Rewrite the records as a Markdown table with the columns "Row" and "Text", one numbered row per line, from the line containing "The image size" through the end of the records, leaving out blank lines and the pictures.

□ □ □

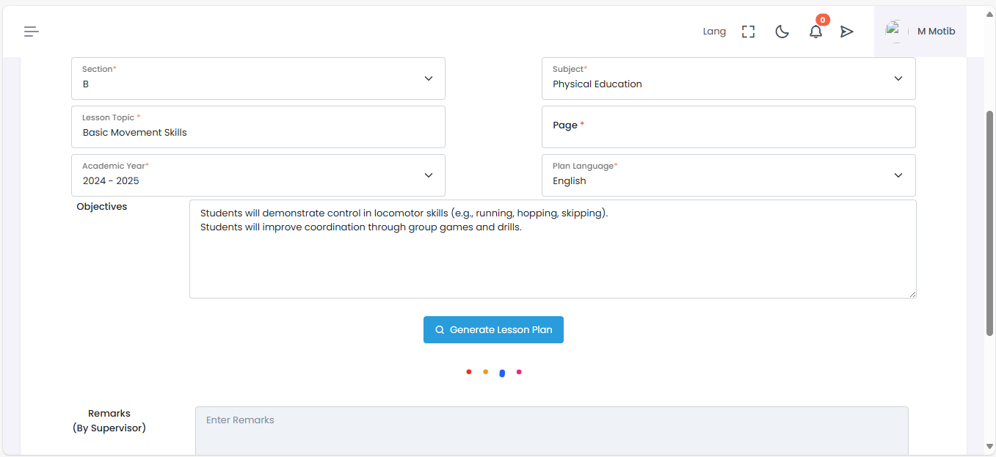This screenshot has width=996, height=457.
Task: Click the notification badge showing 0
Action: pos(823,20)
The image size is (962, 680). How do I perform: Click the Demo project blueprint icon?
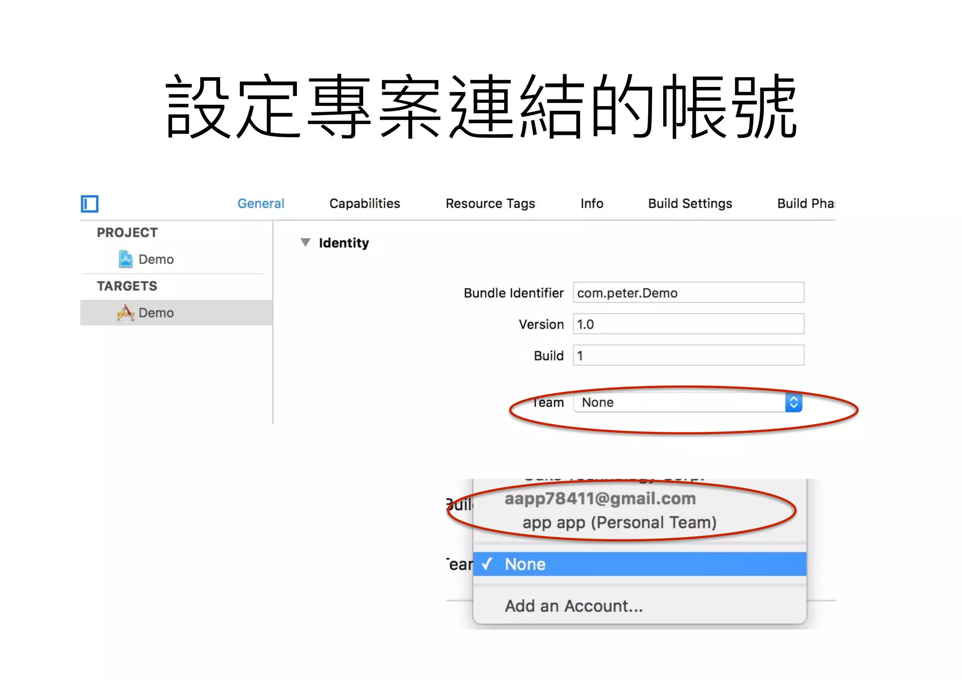point(125,259)
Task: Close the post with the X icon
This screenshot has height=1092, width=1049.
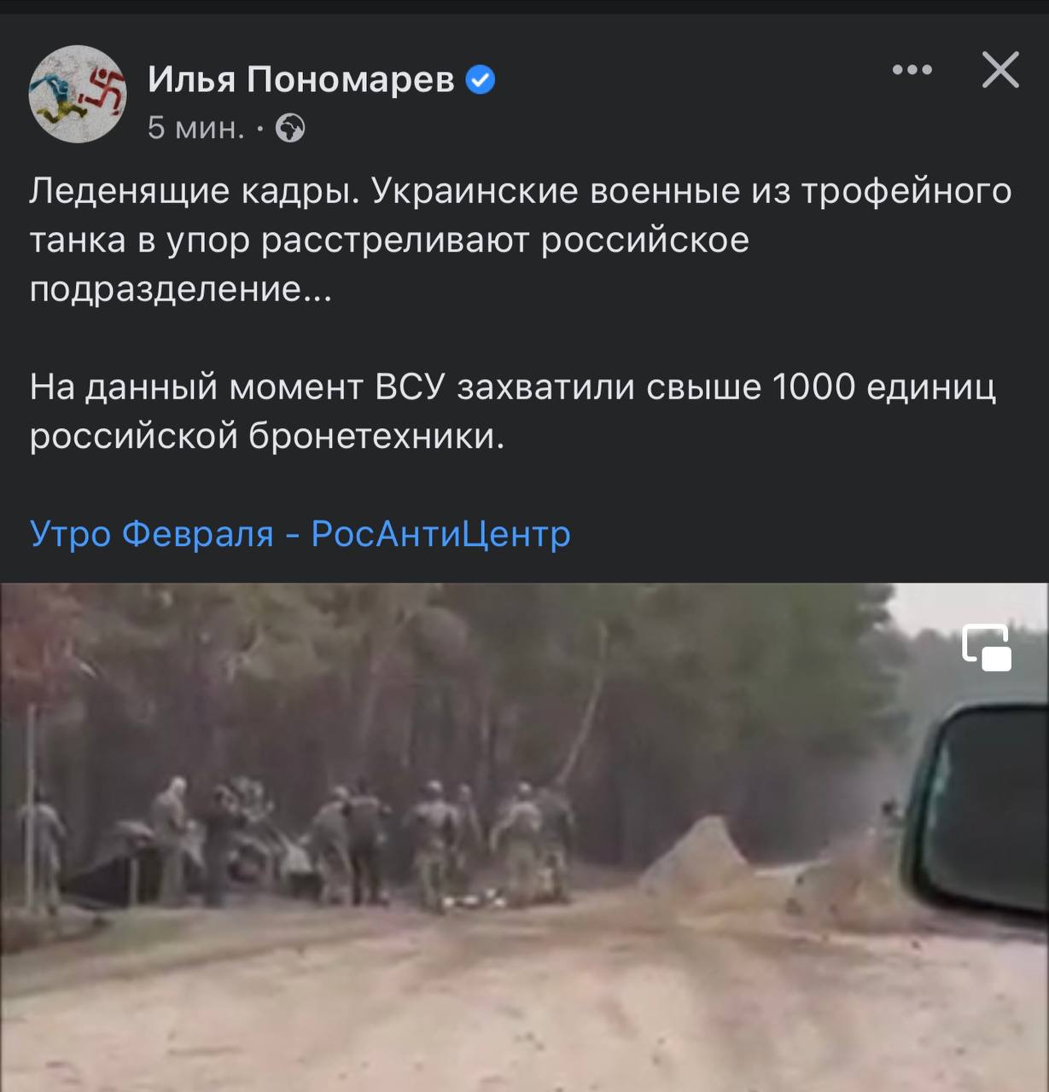Action: (x=1000, y=70)
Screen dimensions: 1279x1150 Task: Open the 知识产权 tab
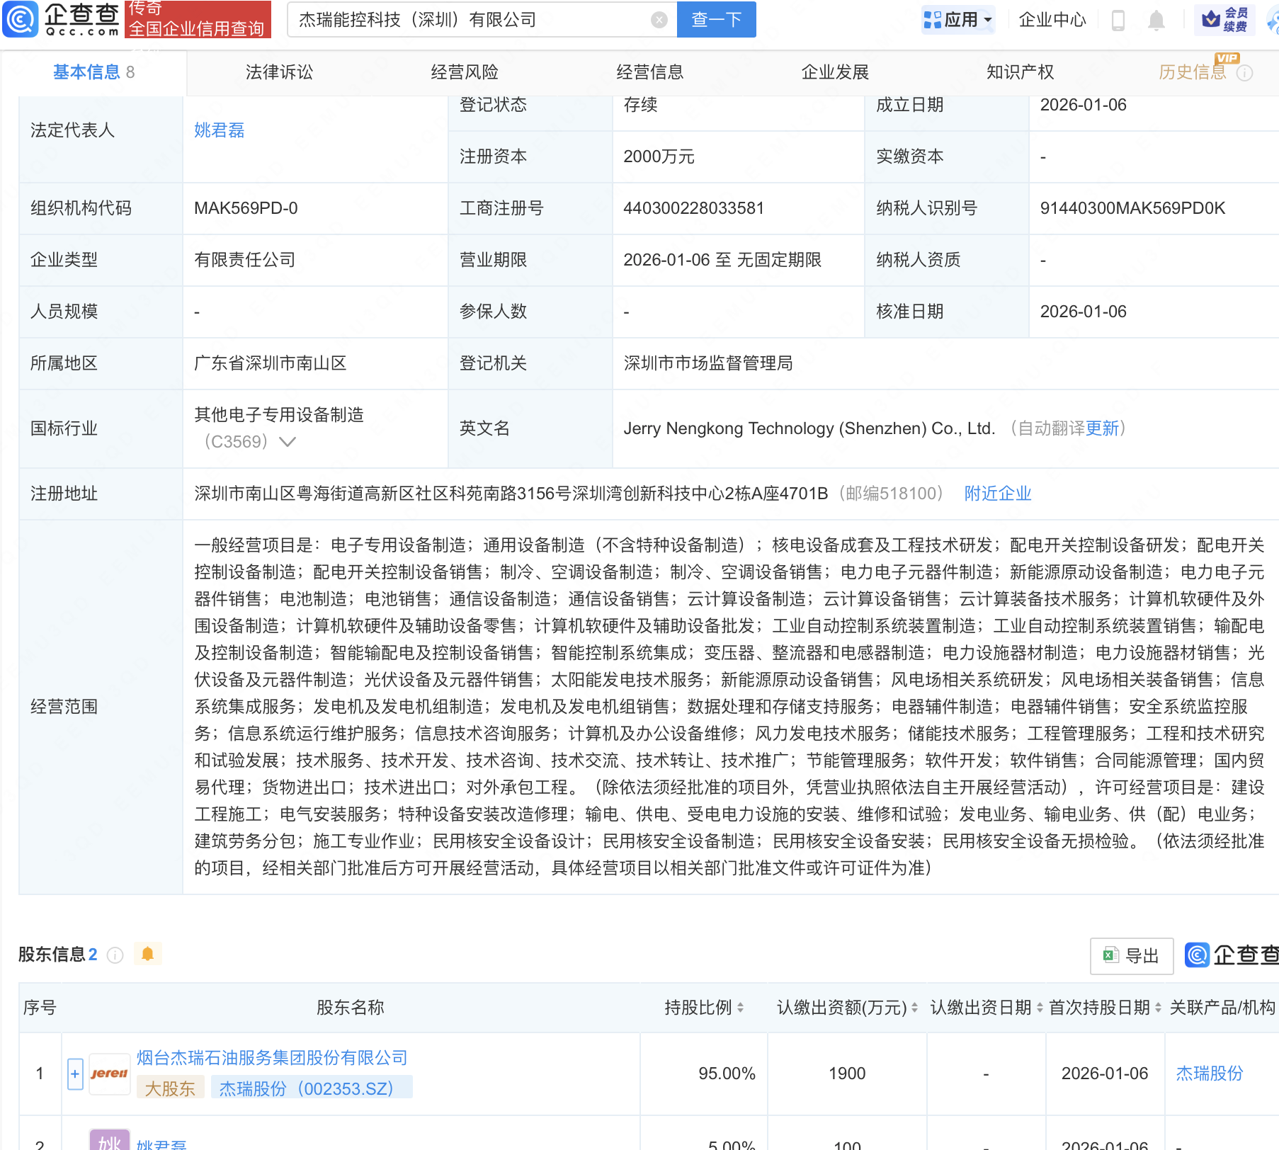click(1019, 72)
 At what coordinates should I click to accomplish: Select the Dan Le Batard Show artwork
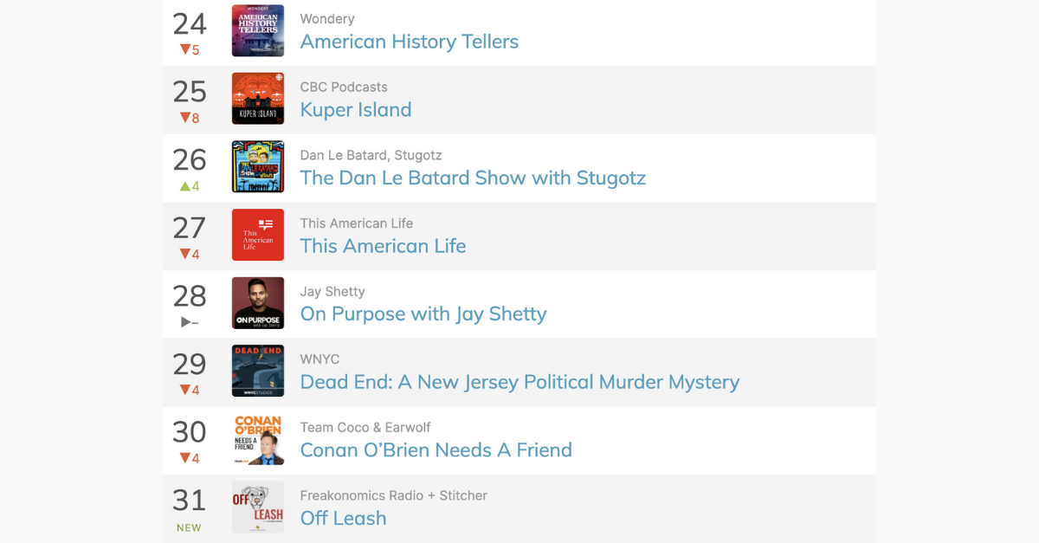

□ □ □

- _COMPLETE RESPONSE_
| Row | Text |
|---|---|
| 1 | The image size is (962, 680). How do I perform: Click the Demo project blueprint icon? |
| 2 | point(125,259) |
| 3 | Task: Close the post with the X icon |
| 4 | This screenshot has height=1092, width=1049. |
| 5 | Action: (x=1000, y=70) |
| 6 | Screen dimensions: 1279x1150 Task: Open the 知识产权 tab |
| 7 | click(1019, 72) |
| 8 |  At what coordinates should I click to accomplish: Select the Dan Le Batard Show artwork |